The world of interior design always follows certain trends. While it can be tempting to march to the beat of your own drum, there are trends worth following. Many interior designers love to incorporate the following four trends into their work.
Especially in rooms with clean lines and little use of color, texture can add a little something extra. If you have a large, white wall in a living room, for example, leaving it smooth can make the room look boring. Using a bit of plaster to add some texture, however, can give the wall more character and life. Similarly, natural wood grains can warm a room's appearance.
The goal is to embrace imperfections and accept time-tested materials for their slight flaws. Experiment with different textures. For example, maybe a leather couch can add texture in the middle of a living room.
Square archways, doorways, and windows represent the simplest forms of interior design. There is nothing wrong with these, but squares within squares can get redundant quickly. Adding a few curves will make a space inherently more interesting. Feel free to embrace this trend with curved furniture, sinks, countertops, and tables. Once more, this approach often works best to liven up rooms that employ fairly simple modernist or contemporary designs.

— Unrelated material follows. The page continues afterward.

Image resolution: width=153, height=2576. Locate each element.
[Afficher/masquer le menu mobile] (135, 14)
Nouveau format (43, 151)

Many interior designers prefer to build visually consistent spaces for their clients. However, you can still produce a consistent look by taking the best elements of two different design approaches. Someone creating a contemporary space, for example, might grab patterns more commonly associated with traditional or Victorian designs. By deploying the patterns strategically, they can add color and form to relatively simple spaces.
You can experiment with this approach by using accent pieces and furnishings. A more visually complex rug or a lamp, for example, can add a different style to a modernist room. You can then keep adding elements from each style until you strike the right visual balance between the two styles.
Tones and Grades
Matching complementary tones of certain colors can help you develop a theme for a whole room. Light tan walls next to dark brown trim on the windows, for example, can provide a nice contrast without getting noisy.
Similarly, you can use several grades of a tone to add interest across a room. Perhaps you'll have a dark fireplace to serve as the room's focal point, light walls, and an in-between tone for the windows and trim. You can use a slightly different tone for the doors too.